Kevin: Bakula did good work this week. His goodbye to the crew was good, and his scenes with Randy Oglesby's Degra really built nicely off of the earlier episodes. The Xindi councilors all did good job with the back and forth with the decisions to make. The crew also had some nice ensemble scenes trying to figure out how to act without Archer. All in all, a lot of nice pieces of conversation in an action heavy episode. 

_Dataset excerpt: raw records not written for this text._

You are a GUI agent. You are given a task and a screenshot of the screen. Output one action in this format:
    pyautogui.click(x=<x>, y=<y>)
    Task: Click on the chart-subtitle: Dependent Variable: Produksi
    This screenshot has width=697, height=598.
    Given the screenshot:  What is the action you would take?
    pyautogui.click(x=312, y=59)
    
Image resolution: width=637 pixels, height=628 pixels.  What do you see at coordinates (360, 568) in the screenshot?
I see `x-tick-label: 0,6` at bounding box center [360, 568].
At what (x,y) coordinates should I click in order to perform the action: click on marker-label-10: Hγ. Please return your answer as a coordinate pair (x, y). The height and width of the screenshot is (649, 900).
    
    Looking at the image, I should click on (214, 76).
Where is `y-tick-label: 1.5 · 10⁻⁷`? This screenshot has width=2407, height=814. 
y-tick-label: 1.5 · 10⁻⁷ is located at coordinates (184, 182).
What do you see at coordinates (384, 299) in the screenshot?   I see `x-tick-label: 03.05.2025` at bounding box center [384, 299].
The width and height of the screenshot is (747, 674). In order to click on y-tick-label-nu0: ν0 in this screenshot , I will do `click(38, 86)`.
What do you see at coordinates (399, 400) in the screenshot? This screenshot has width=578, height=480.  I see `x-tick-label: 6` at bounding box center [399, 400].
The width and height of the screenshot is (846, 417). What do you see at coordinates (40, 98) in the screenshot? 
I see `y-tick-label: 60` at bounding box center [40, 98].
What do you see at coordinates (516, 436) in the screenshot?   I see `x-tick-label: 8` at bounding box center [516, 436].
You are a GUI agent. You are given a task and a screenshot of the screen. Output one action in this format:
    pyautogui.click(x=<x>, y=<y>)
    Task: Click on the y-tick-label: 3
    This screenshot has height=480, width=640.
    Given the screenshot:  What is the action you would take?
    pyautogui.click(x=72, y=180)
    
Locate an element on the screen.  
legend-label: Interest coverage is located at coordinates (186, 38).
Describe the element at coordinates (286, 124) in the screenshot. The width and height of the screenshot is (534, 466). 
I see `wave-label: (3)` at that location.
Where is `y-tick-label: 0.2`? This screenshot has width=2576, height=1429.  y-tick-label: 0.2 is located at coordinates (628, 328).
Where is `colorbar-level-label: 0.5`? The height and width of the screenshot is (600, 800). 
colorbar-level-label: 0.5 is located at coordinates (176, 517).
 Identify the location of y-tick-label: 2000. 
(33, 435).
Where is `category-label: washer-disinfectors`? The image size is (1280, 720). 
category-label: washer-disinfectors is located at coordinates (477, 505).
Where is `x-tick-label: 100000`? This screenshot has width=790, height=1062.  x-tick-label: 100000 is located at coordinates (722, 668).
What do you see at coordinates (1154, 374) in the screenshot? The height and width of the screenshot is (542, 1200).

Matthew: We've certainly seen Bakula in "just got a beating" makeup many times before. He's an old, practiced hand at it by this point.  

Production Values

Kevin: I liked the idea of the underwater base. I think it was a small notch above "video game cut scene" but not as great as a full model would have been. That said, I will give praise to the design department for really exploring the options the set up gives them. The underwater base is obviously more secure and you literally have an aquatic species who I assume makes these. It's nice when they follow the thread of the idea to interesting other ideas. 

Matthew: Interior sets were a bit "meh" on the Enterprise J - the corridors and sconces felt more like "things we had left over" than "intentional design choices." I also think the Xindi shuttle interior is pretty uninspired, especially if it's supposed to be "designed for someone with compound eyes." 

Kevin: The ship battle was good, and though I clocked a few repeat effects sequences in the battle, I can't tell you how many times I've watch the same Bird of Prey blow up in TNG and DS9, so I'm calling that nostalgic. The future battle in the nebula was a pretty soupy, but I think it doesn't hurt the story since we're only supposed to be getting bits of it anyway. Overall, a nice competent outing for a big episode.

Matthew: I think the space CGI was as a whole really well done. The Enterprise J battle looked neat, the destruction of the Xindi station had a nice "Operation Iraqi Freedom" vibe to it, and the underwater base was like an improved VOY "Thirty Days."  The damage and destruction on the Enterprise itself in the finale battle was effective, and gumby people floating in space were the least artificial looking ones so far.


Kevin: I think this falls short of a 4 to stay in 3 territory. It's a heightening of the action now that we are here, but for being a self contained episode, the ending is a little too open. This is a nice step on the journey, but not more than that. So I am going with a nice, solid, respectable 3.

Matthew: Yeah, it's hard for me to award "above average" points when I have so many questions I would still like answered, and can point to unexplored outcomes that should or could have been. It was a solid installment in a serial, basically. I agree with the 3 for a total of 6.

1 comment:

  1. Happy holidays everyone!

    I don't have anything real to say about this episode. I barely remember it. I thought E2 was the next one, but it seems there's a few more in between.

    The next season's three-episode arcs can drag a little some of the time, but they're impressively tightly structured compared to this.